— Supplied data —

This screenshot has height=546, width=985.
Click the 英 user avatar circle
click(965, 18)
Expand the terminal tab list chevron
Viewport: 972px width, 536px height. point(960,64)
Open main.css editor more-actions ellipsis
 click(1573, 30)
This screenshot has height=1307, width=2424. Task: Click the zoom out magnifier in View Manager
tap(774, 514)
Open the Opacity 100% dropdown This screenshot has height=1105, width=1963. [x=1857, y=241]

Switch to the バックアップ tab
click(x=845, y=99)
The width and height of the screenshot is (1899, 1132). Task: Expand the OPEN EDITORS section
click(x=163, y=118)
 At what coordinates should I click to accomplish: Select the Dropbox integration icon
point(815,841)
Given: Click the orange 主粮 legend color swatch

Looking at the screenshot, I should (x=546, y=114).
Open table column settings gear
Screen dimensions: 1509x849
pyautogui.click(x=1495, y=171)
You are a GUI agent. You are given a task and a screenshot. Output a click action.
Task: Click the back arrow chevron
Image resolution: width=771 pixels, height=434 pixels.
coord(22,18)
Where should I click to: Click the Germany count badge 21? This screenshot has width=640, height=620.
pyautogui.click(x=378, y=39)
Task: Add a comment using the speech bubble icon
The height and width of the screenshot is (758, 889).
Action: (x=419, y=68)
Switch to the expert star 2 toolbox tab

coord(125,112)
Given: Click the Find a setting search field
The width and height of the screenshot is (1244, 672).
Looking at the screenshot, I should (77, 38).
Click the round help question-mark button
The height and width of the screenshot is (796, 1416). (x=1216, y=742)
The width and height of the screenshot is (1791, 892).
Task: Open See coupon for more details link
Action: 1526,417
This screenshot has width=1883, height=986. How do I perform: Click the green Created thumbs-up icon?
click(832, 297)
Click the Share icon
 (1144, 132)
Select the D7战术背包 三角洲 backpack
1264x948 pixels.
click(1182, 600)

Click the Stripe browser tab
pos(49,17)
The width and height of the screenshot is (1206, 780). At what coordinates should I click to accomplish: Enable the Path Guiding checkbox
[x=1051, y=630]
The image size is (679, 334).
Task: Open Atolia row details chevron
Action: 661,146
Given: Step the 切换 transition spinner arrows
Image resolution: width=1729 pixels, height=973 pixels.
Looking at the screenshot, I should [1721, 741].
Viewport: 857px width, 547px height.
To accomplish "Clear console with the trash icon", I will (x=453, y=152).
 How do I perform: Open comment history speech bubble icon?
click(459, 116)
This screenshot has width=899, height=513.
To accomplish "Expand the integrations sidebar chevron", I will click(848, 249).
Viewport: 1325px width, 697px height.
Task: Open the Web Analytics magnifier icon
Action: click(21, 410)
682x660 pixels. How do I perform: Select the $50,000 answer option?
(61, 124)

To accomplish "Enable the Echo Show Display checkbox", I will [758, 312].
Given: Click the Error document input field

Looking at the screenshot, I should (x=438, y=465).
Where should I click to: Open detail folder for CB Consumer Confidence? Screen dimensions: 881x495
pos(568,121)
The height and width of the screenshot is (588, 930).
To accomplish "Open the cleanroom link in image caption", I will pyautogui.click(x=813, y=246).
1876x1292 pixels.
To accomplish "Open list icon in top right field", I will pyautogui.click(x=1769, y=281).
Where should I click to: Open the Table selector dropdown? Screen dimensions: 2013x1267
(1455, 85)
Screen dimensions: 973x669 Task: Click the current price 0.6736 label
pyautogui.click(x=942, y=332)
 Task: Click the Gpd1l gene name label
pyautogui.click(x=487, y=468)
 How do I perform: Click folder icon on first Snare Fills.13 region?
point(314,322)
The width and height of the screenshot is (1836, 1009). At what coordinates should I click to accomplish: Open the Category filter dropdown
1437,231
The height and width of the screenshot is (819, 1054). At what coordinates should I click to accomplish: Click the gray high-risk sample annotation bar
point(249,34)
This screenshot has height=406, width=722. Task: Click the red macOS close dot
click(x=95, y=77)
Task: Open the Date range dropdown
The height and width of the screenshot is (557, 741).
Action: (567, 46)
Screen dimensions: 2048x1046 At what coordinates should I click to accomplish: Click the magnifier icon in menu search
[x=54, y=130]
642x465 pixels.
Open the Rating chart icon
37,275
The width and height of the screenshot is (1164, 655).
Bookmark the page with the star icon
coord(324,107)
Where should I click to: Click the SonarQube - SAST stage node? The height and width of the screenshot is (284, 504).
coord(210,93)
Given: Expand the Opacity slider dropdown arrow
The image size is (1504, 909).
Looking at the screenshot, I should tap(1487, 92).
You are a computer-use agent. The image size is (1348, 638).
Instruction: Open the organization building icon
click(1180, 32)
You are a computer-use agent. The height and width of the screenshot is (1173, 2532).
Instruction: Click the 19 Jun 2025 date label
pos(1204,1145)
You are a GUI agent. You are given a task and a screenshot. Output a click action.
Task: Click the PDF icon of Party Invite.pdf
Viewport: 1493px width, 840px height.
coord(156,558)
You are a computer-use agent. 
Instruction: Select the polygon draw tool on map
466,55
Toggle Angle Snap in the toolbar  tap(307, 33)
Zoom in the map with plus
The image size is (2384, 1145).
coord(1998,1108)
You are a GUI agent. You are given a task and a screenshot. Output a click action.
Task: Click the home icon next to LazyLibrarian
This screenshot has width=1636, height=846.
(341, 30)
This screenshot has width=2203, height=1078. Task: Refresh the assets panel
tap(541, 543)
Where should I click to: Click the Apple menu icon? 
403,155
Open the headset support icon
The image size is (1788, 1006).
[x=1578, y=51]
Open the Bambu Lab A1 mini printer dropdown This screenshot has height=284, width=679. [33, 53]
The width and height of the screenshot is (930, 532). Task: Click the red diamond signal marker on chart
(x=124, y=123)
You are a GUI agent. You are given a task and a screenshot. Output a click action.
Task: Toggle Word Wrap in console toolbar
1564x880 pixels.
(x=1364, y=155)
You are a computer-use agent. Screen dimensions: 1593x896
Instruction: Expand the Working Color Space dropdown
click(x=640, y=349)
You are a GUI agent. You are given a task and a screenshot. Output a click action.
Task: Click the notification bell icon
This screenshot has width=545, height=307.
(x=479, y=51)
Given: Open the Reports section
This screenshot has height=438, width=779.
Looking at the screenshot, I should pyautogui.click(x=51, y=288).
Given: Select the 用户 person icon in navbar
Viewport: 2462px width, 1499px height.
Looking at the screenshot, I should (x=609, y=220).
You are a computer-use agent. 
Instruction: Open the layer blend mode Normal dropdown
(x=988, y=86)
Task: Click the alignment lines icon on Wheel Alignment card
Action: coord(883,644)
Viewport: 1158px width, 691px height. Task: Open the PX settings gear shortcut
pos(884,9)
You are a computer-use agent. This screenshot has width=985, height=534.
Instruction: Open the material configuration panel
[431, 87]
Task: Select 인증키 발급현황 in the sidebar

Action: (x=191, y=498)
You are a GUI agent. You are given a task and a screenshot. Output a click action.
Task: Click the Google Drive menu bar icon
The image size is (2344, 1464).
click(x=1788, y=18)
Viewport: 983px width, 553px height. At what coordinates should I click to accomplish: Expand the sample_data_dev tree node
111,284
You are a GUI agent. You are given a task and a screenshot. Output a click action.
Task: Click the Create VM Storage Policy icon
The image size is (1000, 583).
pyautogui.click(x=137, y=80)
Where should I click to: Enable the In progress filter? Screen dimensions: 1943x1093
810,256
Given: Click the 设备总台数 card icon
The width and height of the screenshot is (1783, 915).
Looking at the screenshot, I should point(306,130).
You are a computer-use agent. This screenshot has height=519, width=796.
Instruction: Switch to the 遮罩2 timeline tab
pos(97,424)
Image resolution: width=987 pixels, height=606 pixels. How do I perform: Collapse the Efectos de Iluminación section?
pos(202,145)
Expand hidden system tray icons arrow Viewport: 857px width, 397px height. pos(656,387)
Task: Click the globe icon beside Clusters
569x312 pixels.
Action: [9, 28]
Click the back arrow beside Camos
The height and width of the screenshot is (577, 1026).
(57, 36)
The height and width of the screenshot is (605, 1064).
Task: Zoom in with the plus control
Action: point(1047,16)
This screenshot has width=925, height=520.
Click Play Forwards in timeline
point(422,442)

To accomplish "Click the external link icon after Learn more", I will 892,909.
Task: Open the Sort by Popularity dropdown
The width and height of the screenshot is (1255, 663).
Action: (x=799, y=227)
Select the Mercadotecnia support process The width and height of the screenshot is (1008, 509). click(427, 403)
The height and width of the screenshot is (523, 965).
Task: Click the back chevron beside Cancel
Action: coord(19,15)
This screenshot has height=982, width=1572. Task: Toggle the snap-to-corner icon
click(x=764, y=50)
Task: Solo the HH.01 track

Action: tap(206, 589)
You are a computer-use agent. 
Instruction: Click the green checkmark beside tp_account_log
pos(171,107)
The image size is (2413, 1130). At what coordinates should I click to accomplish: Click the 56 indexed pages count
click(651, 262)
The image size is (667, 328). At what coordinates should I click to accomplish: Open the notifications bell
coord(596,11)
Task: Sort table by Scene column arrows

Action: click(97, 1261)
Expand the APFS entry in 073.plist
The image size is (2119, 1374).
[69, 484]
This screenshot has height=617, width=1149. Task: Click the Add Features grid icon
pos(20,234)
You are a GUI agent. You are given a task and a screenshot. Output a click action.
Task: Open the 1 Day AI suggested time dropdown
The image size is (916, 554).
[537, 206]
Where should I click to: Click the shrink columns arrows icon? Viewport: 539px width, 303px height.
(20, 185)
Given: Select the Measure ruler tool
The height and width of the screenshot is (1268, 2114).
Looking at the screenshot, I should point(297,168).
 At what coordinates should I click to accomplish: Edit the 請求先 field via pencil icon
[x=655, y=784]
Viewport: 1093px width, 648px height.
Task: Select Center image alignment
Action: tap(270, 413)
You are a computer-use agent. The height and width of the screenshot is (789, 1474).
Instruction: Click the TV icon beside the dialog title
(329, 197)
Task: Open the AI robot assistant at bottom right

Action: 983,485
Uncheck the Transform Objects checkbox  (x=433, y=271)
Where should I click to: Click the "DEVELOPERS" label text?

— Exercise objective —
Check each line of the listing above for the word "Opacity". Then state how many lines have it, and nothing further.

— Expected answer —
2